In one portion of the recording, a voice is heard saying: “This is Turkish Air Force speaking on guard. You are approaching Turkish airspace. Change your heading south immediately. Change your heading south.” Turkey maintains that this was the first of ten warnings given to the two planes.
Turkey adds more equipment to shore up Syrian border
“Accompanied by police and gendarmes, 20 tanks were sent by rail from Turkey’s western provinces by railway to Gaziantep in the south of the country, and then redirected to the Syrian border,” a military source told the agency.

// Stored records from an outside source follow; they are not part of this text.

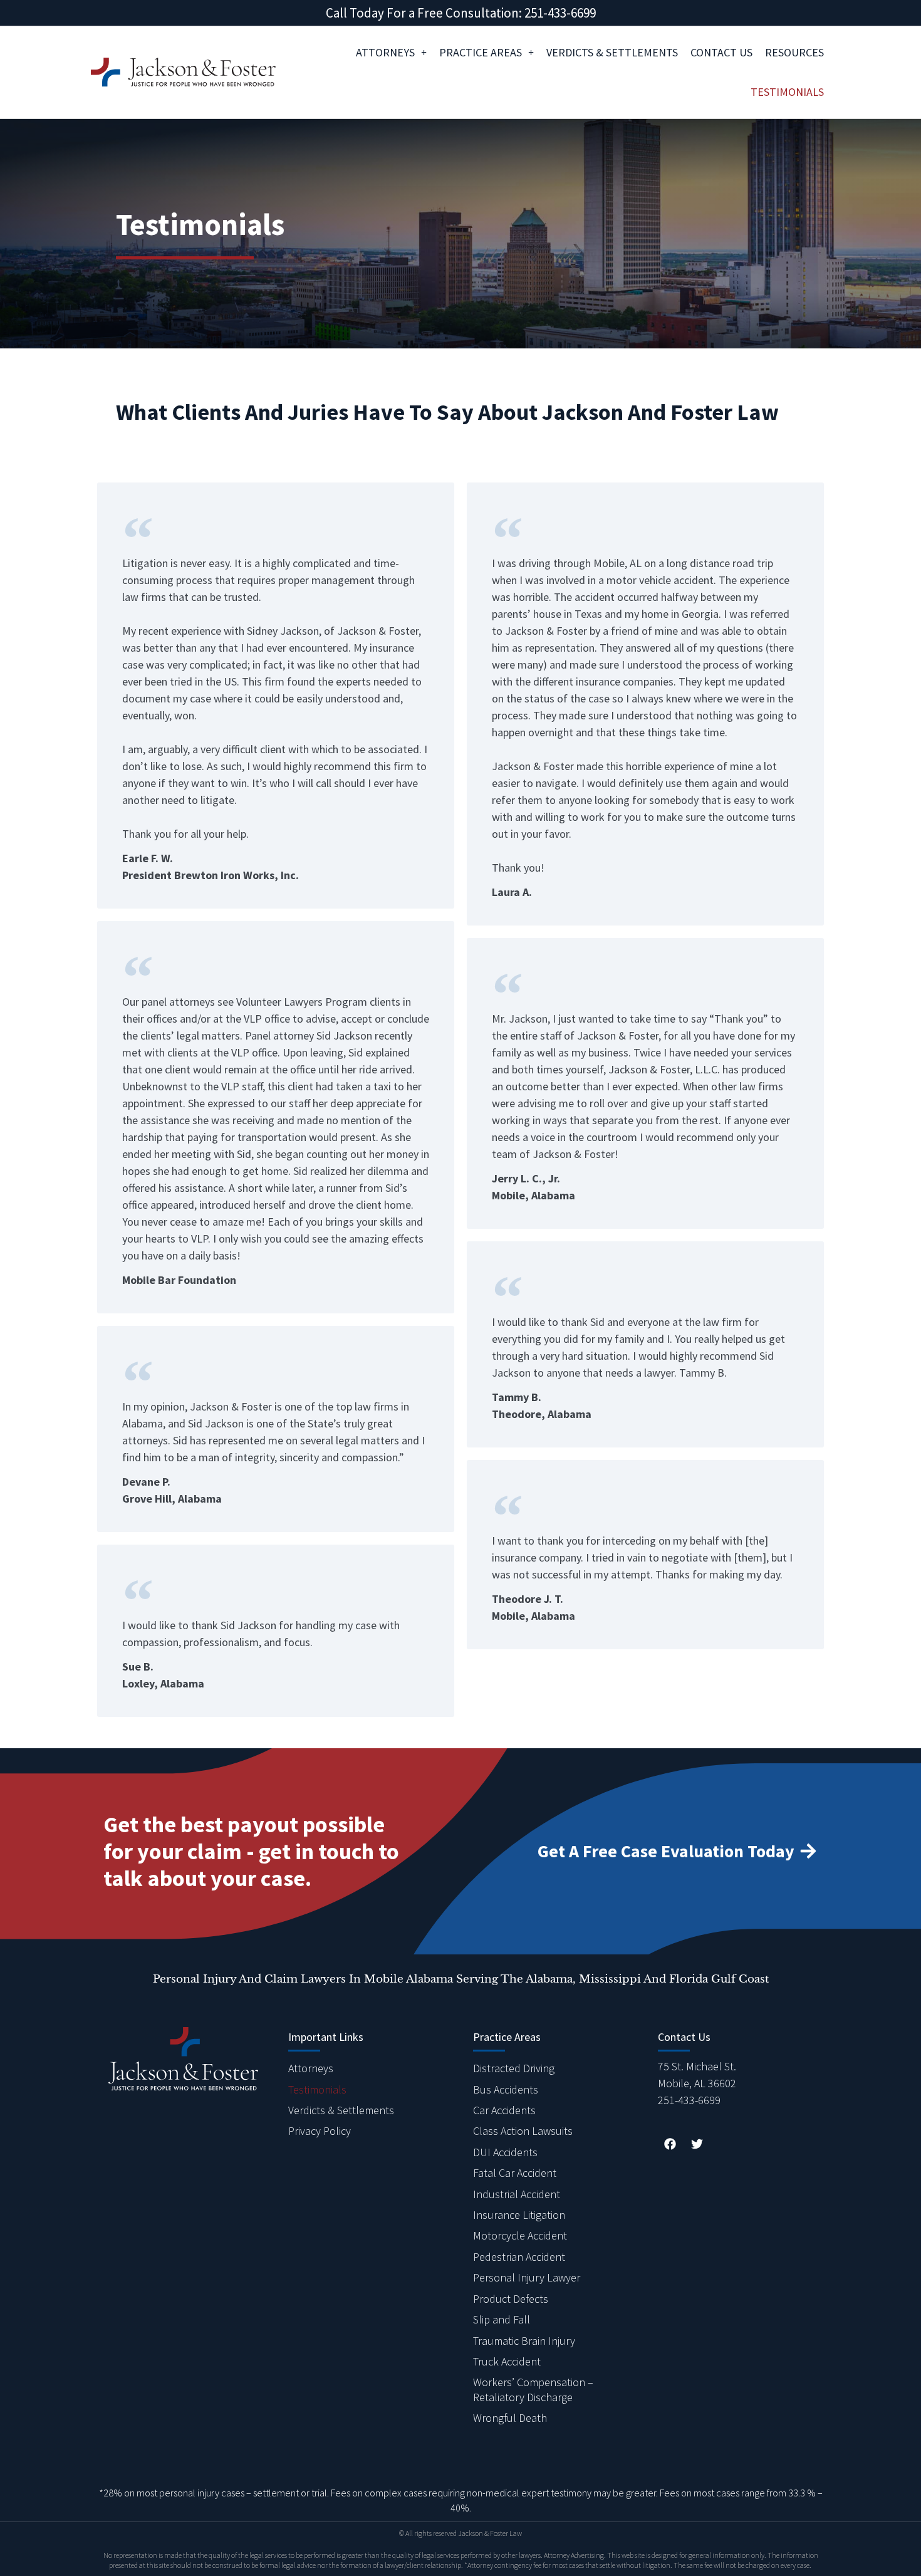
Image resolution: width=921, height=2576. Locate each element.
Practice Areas (480, 52)
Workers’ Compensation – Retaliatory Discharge (533, 2389)
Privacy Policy (319, 2131)
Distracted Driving (513, 2068)
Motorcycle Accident (520, 2235)
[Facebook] (670, 2144)
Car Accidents (504, 2110)
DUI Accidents (505, 2152)
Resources (794, 52)
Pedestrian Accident (519, 2257)
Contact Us (721, 52)
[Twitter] (697, 2144)
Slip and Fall (501, 2319)
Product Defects (510, 2299)
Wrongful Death (510, 2418)
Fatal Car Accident (514, 2173)
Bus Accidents (505, 2089)
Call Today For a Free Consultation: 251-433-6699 (461, 12)
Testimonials (787, 92)
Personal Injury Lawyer (526, 2277)
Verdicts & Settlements (612, 52)
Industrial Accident (516, 2194)
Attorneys (385, 52)
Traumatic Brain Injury (524, 2341)
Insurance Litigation (519, 2215)
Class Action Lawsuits (523, 2131)
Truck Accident (507, 2361)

In what can only be called a ridiculous statement by the Russian Foreign Minister Sergei Lavrov earlier in the day, he called for the closing of the Turkey/Syria border suggesting it would go a long ways to ending the conflict in the region.
“I think this is a good suggestion. I think that President Hollande will tell us about this more in detail tomorrow. We would be ready to seriously review measures necessary for this…Many say that in closing the border, we would stop or sever the terrorist threat in Syria,” he said.

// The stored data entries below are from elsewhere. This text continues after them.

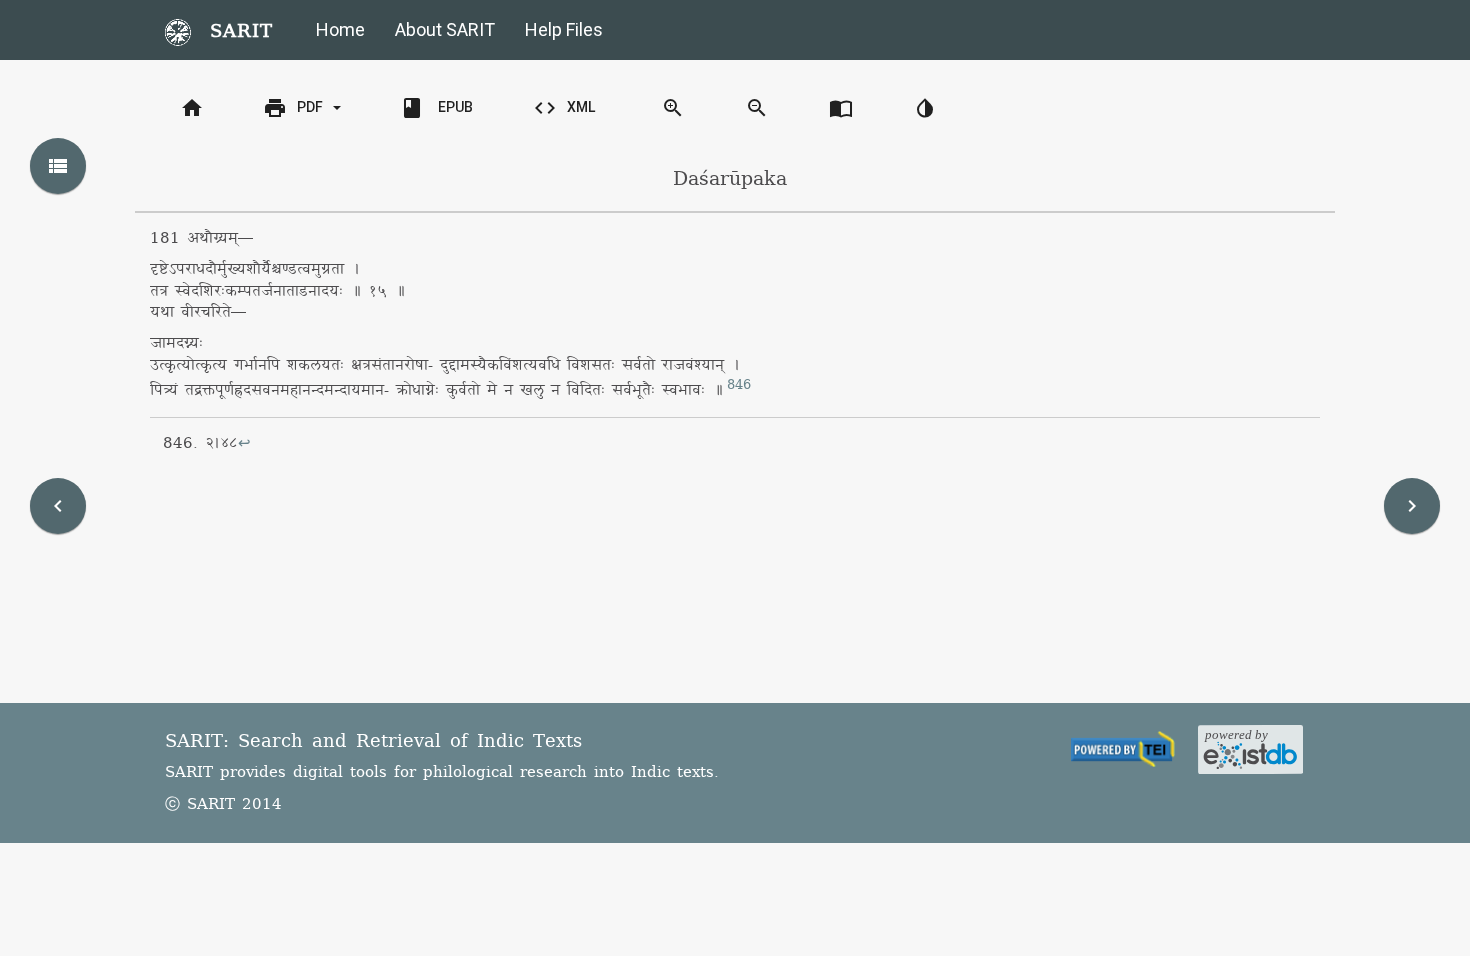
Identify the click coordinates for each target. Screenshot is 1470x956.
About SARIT (445, 29)
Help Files (564, 29)
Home (340, 29)
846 (739, 385)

Statements like that only reinforce what many believe are attacks by Russia on rebels, including Turkmen rebels, who oppose the Assad regime.
“There is no Daesh” in the area where the Russian planes were flying, Turkish President Recep Tayyip Erdogan said, using another name for ISIS. “Do not deceive us! We know the locations of Daesh.”
“None of the targets that … the Russians were going after had anything to do with ISIS. Those were all those Turkmen groups,” said CNN military analyst Cedric Leighton, a retired U.S. Air Force colonel.
“You bring tanks, we’ll bring missiles,” says Russia’s response
With the increase of Turkish sorties near the Syrian border, few experts expected that to go unnoticed or unmatched by Russia or Russian President Vladimir Putin.
Today, Putin ordered state-of-the art air defense missile systems to protect Russia’s interests in Syria.
These include the S-400 missile systems, which will be sent to the Hmeymim air base in Syria’s coastal province of Latakia. That airbase is a mere 30 miles from the Turkish border and with a range of of 250 kilometers (155 miles), Turkish jets in their own airspace will certainly be on alert. With Syrian rebels not flying any planes and France and the United States flying dozens of missions against ISIS each day, the presence of S-400 missile systems is surely an additional concern for anyone flying in the area.
Putin also ordered the military to take other measures that “should be sufficient to ensure flight safety.”
Listening to his commander, Defense Minister Sergei Shoigu said today that all Russian bombers will now be accompanied by a fighter escort. Additionally, the missile cruiser Moskva has moved nearer the Turkish coast and with it comes the long-range Fort air defense system.